(SOURCE DATA begins)
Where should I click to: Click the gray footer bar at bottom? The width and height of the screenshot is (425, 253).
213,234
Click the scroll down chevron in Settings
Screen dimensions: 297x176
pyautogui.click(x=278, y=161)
(SOURCE DATA ends)
Each record needs to be given again exactly.

Where should I click to: Click the gray footer bar at bottom? The width and height of the screenshot is (425, 253).
213,234
Click the scroll down chevron in Settings
Screen dimensions: 297x176
pyautogui.click(x=278, y=161)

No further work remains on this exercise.